# Flight of the Conchords



## Butterfree (Jun 27, 2009)

So. Does anybody else adore these guys in some form? I have just been marathoning the first season of the TV show and need to fangirl. D:


----------



## Dragonclaw (Jun 27, 2009)

I love the show, I think I've seen the whole first season and some of their new ones. I don't think I've heard many of their other songs though, except one whose name escapes me :o

He maybe did what?


----------



## Erif (Jun 28, 2009)

This show is fuggin great. My bro, then my dad, introduced it to me, and ever since I love it. I think the music videos throughout the show are hilarious, and Jemaine's sideburns make him look so... _bad_. xD


----------



## ultraviolet (Jun 28, 2009)

This was on our TV briefly and I watched it but it never came back on. :(
It's a good show. <3


----------



## Butterfree (Jun 28, 2009)

Yay, other people actually know what I'm going on about for once!

Currently trying to get my boyfriend to watch it, but his Internet blew up when we'd only torrented the first two episodes. D: We got it started again, but the third episode is under 40% done now. (What's worse is that we're downloading the second season too, but we have to get through the first season first before we can actually really watch that. D: And he keeps messing with his Rubik's Cube while we're watching, which is annoying.)

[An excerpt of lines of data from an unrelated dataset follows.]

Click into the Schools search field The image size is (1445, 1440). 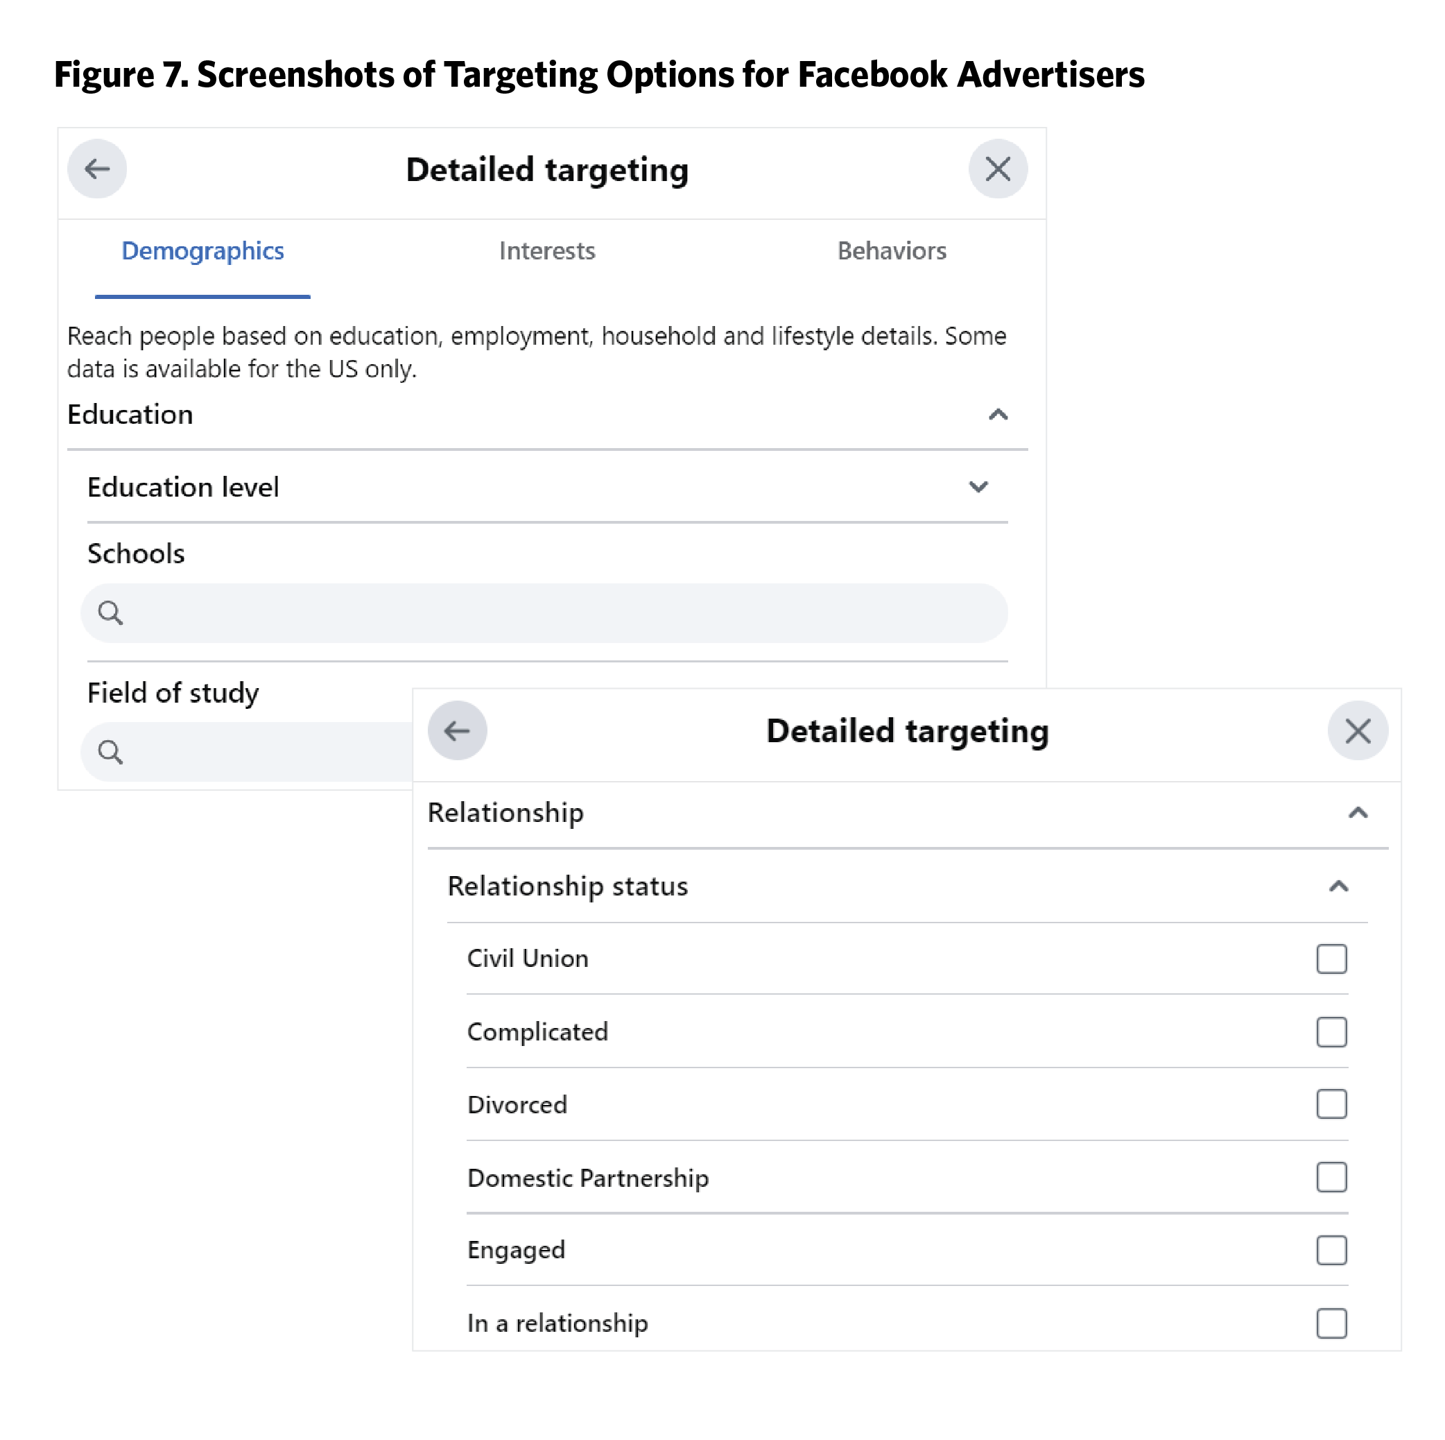pos(561,613)
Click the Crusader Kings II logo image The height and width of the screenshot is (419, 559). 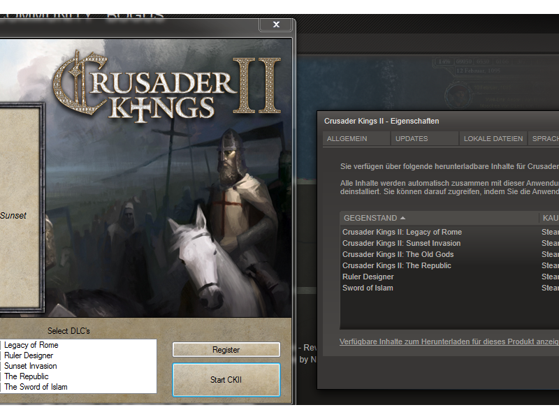(x=169, y=87)
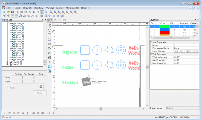Select the polyline drawing tool
This screenshot has width=201, height=120.
click(x=50, y=30)
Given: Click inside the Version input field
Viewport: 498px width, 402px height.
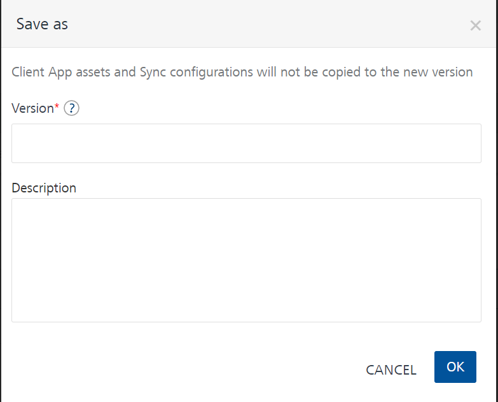Looking at the screenshot, I should (246, 143).
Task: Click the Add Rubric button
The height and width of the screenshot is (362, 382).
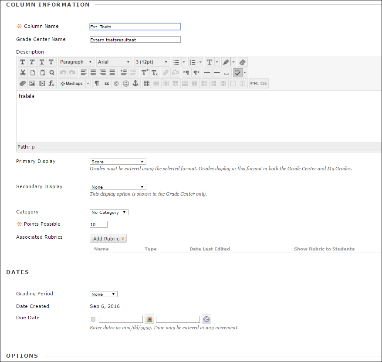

My favorite song from it is still _Business Time_, but _Albi the Racist Dragon_ is quite fun as well. (And as we all know, dragon tears turn into jellybeans!) Though I think my favorite episodes (of the first season) are "Girlfriends" and "New Fans", largely because they feature Bret being adorable. <<


----------



## Espeon (Jun 28, 2009)

Butterfree said:


> _Albi the Racist Dragon_


"He began to cry dragon tears which as we all know... turn into JELLYBEANS!"
"Grumbled Albi, quite racistly."
"And at that, Albi cried a single tear which turned into a jellybean... ALL THE COLOURS OF THE RAINBOW!"
I nearly died of laughter watching that episode.


----------



## Dragonclaw (Jun 29, 2009)

I don't think it matters if you finish the first season or not. There's not really any flowing plot points in the series.

"Why can't a heterosexual guy, tell a heterosexual guy, that he thinks his booty is FLY"

Oh my, I love them. I've got to watch the show more often :o The last episode I saw was when they went on "tour"


----------



## Treechu (Jun 29, 2009)

I love these guys to death. <3

I can play "The Most Beautiful Girl in the Room" on my ukulele. x]


----------



## Butterfree (Jun 30, 2009)

My boyfriend is somewhat getting into it now (I think "Bowie" did it). We've watched past "Girlfriends"; the torrent died completely after that and episode nine is still at 57%. :( Still really love "Girlfriends". "You had sex on me!" I love you, Bret.



			
				Espeon said:
			
		

> "He began to cry dragon tears which as we all know... turn into JELLYBEANS!"
> "Grumbled Albi, quite racistly."
> "And at that, Albi cried a single tear which turned into a jellybean... ALL THE COLOURS OF THE RAINBOW!"
> I nearly died of laughter watching that episode.


You watch Flight of the Conchords! :D You are cool now.



			
				Dragonclaw said:
			
		

> I don't think it matters if you finish the first season or not. There's not really any flowing plot points in the series.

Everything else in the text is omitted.